Changing climate forces mushers to break new trails

The route of the Yukon Quest traverses Lake Laberge for the first time in decades, and that's not the only dog sled race affected by the changing climate.

Major dog sled races change routes in response to warmer weather, more snow

A musher passes near open water on the Yukon River during the Yukon Quest. This year, the Dawson City ice crossing did not freeze, which means the mushers' camp had to move from its usual location in West Dawson. (Philippe Morin/CBC)

Dog teams in the Yukon Quest are pulling their mushers and sleighs across Lake Laberge for the first time since the 1990s.

Canadian Ranger Sgt. John Mitchell says warm temperatures at the end of January followed by a cold snap left parts of the original trail too icy and rough for dog teams.

Mitchell is a veteran trailbreaker for the 1,600-kilometre international sled dog race. 

"Lake Laberge is roughly [50 kilometres] long," he said. "There's ... enough snow so that the mushers won't have trouble that way, but it's the wind that's really — you have absolutely no place to get out of it."

Sholto Douglas, president of the Thebacha Dog Mushers Association, explains how more snowfall can lead to less sturdy ice. (Submitted by Sholto Douglas)
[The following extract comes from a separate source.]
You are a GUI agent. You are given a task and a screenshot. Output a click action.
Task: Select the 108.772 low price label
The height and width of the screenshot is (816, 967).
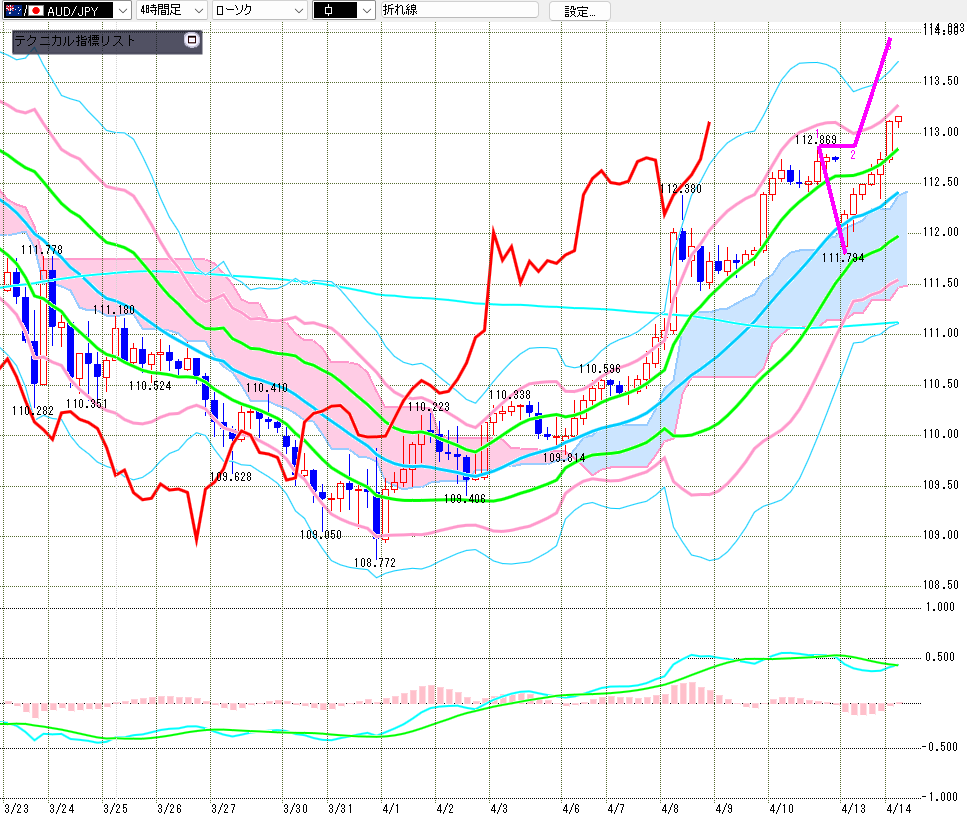[x=375, y=563]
This year, the Dawson City ice crossing did not freeze, which means the mushers' camp had to move from its usual location in West Dawson. 

In the N.W.T., warmer autumn seasons and later snowfalls are causing less than ideal conditions for mushers.
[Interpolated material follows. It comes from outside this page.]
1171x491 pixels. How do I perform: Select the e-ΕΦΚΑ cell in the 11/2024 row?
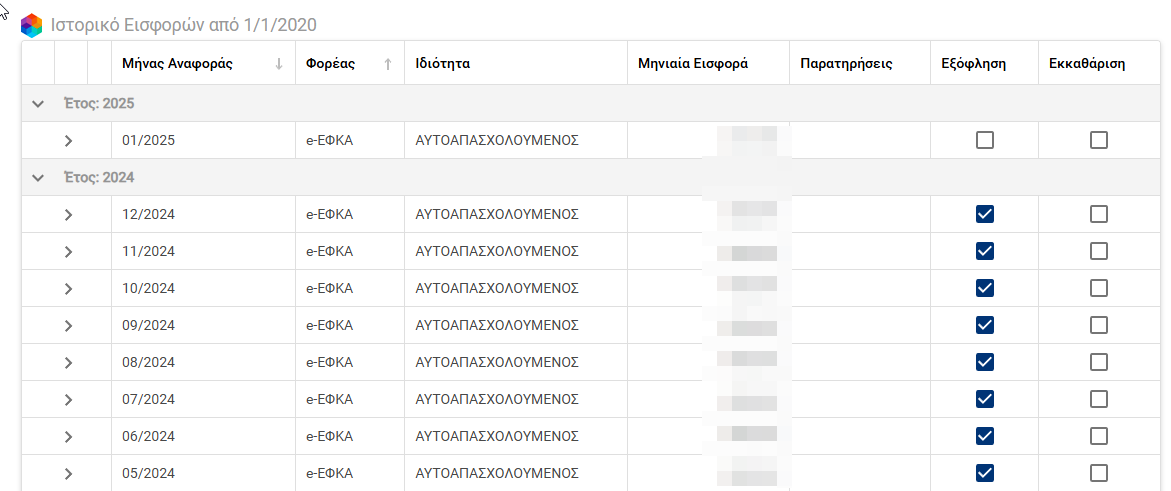[329, 251]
Sholto Douglas, president of the Thebacha Dog Mushers Association, says changing weather changes ice conditions, which in turn wreaks havoc for mushers and snowmobilers.
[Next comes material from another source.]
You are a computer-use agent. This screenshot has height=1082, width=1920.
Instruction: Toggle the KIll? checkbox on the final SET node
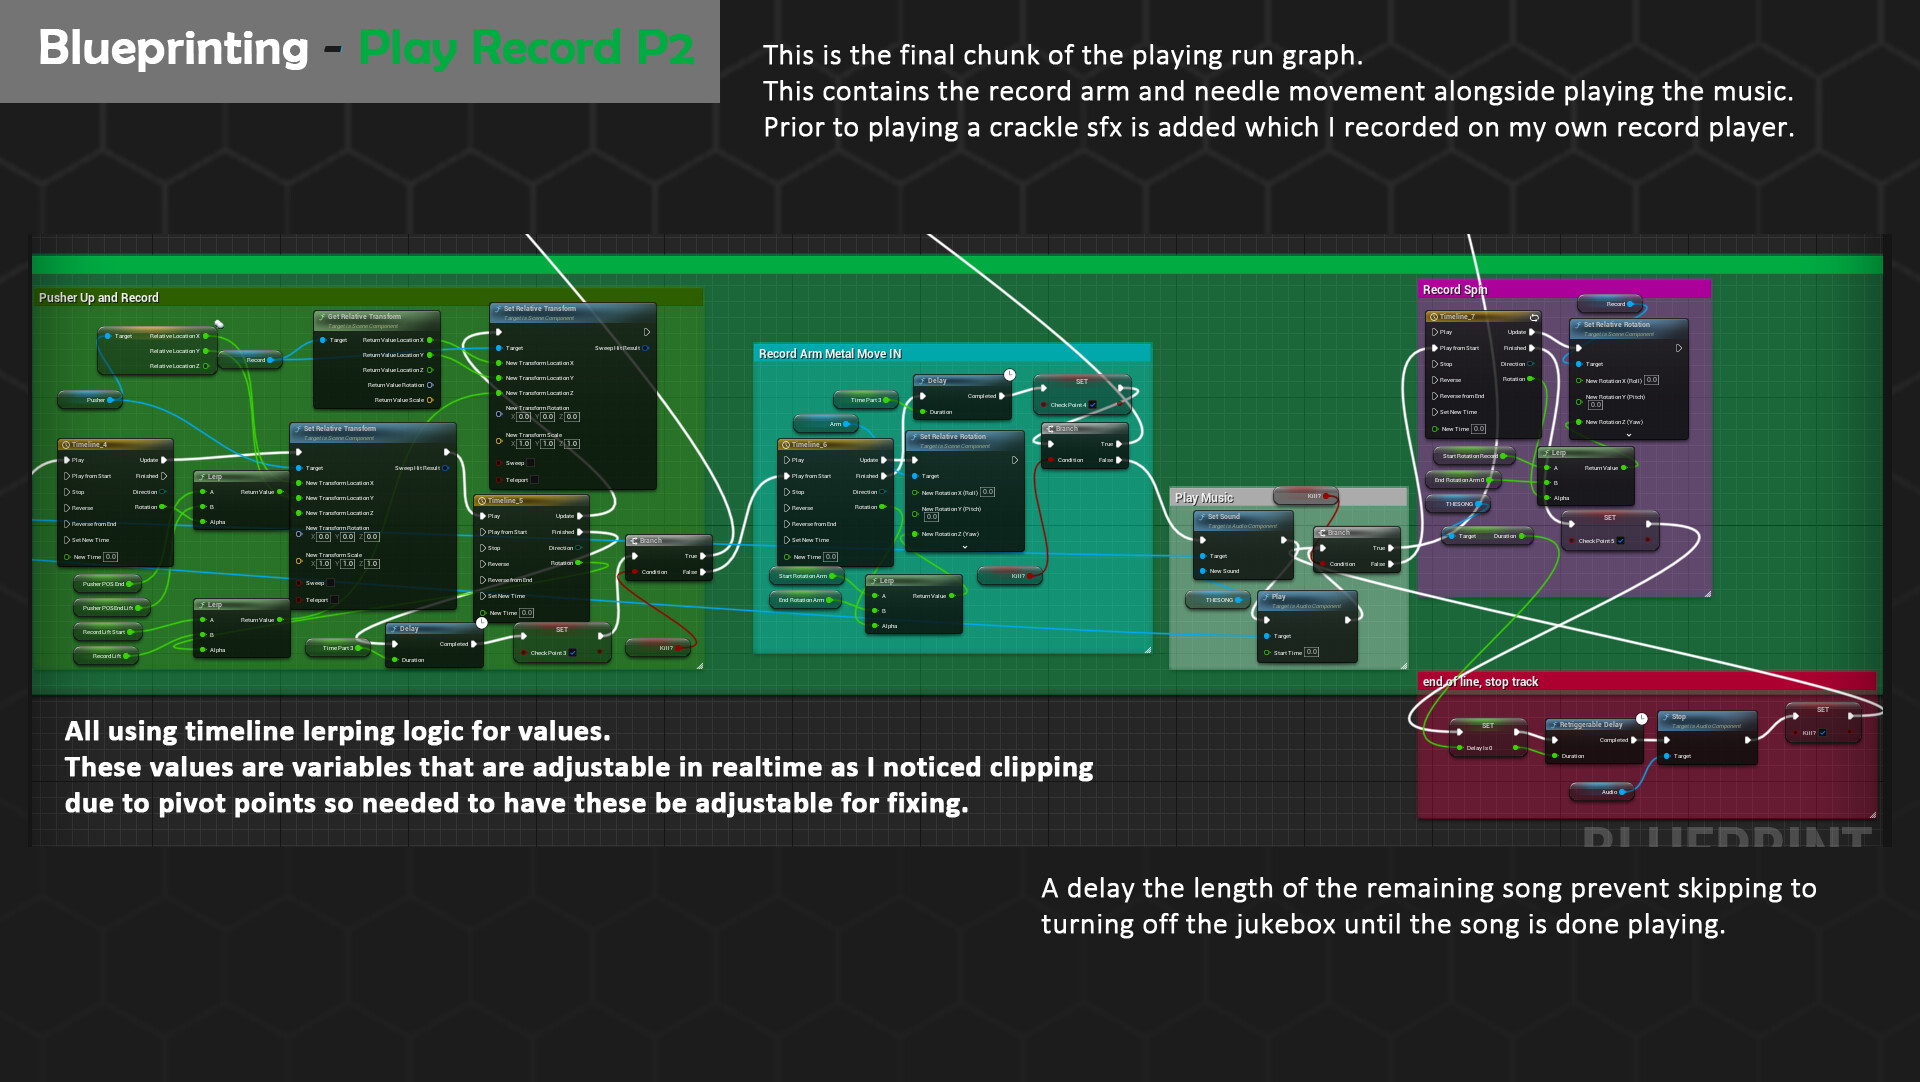pos(1822,733)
"With the heavy snowfall going on, the ice isn't as durable — so it can't stand the weight," he said.

"The ice cracks, and with fissures across the lake and cracks, you get lots of water. And with the water, you get overflow."

Grant Beck, musher and president of the Canadian Championship Dog Derby, says his team is considering a different piece of machinery for breaking the derby's 241-kilometre trail on Great Slave Lake.

This comes after two snowplows broke partially through the ice on Yellowknife Bay over the last two years.

"If we do run into that condition again, we will have something that cuts only half of the snow instead of moving everything at once," Beck said.

In Alaska, organizers of the self-touted "last great race on Earth" are also adjusting trails due to changing snow levels.  

On Friday, Iditarod trail committee chair and race marshal Mark Norman announced mushers and dog teams will take a southerly route near the community of Grayling to the Eagle Island checkpoint.